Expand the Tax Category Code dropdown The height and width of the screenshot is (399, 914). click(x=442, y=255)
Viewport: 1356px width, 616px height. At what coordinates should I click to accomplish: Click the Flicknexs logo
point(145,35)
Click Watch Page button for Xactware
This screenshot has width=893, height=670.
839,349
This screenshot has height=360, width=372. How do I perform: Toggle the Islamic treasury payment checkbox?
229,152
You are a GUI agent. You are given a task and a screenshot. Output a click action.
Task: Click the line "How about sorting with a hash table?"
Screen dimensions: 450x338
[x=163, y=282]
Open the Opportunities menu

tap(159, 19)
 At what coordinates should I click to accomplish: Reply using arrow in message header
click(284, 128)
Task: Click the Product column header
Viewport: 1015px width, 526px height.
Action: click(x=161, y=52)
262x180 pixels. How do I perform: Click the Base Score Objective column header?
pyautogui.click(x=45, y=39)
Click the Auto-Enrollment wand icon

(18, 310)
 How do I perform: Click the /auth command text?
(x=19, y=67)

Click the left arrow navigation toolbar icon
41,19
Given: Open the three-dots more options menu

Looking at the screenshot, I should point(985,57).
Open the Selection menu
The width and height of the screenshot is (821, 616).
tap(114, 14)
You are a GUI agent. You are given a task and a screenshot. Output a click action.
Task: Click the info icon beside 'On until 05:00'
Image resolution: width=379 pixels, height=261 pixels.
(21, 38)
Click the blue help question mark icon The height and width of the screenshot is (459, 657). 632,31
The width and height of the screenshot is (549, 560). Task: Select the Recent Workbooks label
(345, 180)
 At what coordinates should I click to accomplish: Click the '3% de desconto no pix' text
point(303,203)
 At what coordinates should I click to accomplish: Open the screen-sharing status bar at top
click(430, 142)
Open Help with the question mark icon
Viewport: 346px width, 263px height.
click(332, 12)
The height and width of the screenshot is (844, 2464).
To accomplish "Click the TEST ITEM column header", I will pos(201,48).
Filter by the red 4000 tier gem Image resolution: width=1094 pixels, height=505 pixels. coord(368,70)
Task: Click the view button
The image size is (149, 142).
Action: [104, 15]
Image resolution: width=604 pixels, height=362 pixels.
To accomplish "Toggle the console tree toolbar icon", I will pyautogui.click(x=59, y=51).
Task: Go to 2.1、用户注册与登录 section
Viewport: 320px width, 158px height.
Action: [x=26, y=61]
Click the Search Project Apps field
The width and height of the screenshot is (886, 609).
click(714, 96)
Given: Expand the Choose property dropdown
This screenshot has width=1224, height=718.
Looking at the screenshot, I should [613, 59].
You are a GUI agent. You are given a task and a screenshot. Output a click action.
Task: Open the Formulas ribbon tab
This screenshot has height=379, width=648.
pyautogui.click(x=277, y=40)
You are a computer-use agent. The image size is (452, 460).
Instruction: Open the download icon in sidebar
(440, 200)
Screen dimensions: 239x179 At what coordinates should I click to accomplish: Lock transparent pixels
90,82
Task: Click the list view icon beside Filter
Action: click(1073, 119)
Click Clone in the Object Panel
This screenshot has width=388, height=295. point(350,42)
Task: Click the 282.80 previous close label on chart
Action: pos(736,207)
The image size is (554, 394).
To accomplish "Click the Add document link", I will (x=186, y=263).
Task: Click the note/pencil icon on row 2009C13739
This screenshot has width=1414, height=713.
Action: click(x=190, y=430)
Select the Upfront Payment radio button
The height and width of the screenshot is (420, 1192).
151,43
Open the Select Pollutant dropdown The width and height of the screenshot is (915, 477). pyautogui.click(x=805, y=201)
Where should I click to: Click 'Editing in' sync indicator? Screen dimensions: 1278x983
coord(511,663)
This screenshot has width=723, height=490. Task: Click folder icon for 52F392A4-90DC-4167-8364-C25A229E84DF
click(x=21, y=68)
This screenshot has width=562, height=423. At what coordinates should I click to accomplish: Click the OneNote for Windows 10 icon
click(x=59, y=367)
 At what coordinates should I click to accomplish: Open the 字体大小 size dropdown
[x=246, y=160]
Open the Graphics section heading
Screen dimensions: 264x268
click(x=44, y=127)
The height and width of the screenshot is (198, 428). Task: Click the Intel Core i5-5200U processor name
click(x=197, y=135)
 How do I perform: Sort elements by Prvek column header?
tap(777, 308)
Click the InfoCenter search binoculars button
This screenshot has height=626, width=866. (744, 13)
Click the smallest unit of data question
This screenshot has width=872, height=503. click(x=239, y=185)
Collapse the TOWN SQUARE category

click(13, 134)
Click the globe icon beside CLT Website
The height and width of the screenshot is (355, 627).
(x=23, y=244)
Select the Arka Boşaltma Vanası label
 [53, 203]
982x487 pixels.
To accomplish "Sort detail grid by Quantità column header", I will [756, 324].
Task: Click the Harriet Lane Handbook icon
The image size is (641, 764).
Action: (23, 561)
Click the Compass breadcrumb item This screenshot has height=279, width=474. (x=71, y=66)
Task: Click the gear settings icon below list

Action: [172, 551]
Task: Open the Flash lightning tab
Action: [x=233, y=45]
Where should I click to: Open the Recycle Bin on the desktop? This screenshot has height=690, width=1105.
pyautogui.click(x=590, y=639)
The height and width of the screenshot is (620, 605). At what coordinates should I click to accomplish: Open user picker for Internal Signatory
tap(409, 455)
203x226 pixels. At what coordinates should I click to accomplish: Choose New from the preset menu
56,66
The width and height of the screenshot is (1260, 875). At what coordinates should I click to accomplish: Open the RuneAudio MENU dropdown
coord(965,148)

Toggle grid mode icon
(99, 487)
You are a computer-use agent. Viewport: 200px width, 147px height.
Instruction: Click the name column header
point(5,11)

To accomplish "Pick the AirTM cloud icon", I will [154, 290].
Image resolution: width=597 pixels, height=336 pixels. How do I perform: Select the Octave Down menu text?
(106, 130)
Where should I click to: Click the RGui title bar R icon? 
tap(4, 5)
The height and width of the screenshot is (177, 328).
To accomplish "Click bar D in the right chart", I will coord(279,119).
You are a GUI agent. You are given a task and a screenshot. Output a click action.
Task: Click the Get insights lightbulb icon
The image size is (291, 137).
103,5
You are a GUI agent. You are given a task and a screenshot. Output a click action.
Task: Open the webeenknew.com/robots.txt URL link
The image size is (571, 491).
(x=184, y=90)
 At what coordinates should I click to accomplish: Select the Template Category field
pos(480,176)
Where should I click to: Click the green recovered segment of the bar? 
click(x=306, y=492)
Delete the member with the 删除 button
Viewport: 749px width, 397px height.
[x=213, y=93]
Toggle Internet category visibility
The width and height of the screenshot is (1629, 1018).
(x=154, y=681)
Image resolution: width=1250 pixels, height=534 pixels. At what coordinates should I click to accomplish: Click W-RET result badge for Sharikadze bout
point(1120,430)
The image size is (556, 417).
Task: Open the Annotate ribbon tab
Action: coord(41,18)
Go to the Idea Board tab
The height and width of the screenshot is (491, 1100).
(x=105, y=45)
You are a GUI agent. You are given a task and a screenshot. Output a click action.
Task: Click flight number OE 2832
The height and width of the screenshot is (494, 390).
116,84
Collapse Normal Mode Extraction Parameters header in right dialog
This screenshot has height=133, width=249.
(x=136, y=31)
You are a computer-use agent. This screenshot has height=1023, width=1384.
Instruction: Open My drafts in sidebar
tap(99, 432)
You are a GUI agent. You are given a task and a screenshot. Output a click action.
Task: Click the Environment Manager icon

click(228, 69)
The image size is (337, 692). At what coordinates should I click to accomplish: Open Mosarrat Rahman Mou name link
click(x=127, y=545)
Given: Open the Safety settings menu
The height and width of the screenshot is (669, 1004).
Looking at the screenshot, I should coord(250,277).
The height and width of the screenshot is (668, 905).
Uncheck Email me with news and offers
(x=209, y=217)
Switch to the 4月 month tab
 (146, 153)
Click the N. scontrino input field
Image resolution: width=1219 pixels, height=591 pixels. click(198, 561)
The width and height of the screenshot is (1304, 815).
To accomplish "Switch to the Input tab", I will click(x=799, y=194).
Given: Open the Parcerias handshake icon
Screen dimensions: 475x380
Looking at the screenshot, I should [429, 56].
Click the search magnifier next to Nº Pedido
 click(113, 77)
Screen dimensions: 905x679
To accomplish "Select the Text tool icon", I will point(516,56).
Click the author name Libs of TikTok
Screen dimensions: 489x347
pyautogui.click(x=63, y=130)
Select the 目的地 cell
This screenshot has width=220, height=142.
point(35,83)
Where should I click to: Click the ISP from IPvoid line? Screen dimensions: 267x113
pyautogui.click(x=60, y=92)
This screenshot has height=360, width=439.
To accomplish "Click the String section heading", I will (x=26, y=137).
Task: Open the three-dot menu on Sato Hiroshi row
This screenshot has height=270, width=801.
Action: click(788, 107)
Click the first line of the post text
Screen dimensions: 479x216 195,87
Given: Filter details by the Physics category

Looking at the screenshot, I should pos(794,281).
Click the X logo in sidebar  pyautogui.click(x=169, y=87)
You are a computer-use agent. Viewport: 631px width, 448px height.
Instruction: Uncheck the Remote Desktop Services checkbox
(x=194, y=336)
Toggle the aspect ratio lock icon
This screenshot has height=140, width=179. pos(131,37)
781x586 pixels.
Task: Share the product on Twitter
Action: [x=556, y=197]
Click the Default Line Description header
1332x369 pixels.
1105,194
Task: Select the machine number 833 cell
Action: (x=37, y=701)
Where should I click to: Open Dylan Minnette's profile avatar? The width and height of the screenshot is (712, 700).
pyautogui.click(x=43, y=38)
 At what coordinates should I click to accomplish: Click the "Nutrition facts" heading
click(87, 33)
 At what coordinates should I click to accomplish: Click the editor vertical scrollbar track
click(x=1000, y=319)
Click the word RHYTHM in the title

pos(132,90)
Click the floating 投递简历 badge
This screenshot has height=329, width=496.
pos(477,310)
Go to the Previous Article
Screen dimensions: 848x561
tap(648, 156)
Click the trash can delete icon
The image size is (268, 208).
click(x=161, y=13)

● **Aim of the task**
Begin with the line above that has "Given: Open the Safety settings menu" and continue through the line that has "Screen dimensions: 905x679", setting each one down exactly. Stop there.

● **Answer to this task**
Given: Open the Safety settings menu
The height and width of the screenshot is (669, 1004).
Looking at the screenshot, I should coord(250,277).
The height and width of the screenshot is (668, 905).
Uncheck Email me with news and offers
(x=209, y=217)
Switch to the 4月 month tab
 (146, 153)
Click the N. scontrino input field
Image resolution: width=1219 pixels, height=591 pixels. click(198, 561)
The width and height of the screenshot is (1304, 815).
To accomplish "Switch to the Input tab", I will click(x=799, y=194).
Given: Open the Parcerias handshake icon
Screen dimensions: 475x380
Looking at the screenshot, I should [429, 56].
Click the search magnifier next to Nº Pedido
 click(113, 77)
Screen dimensions: 905x679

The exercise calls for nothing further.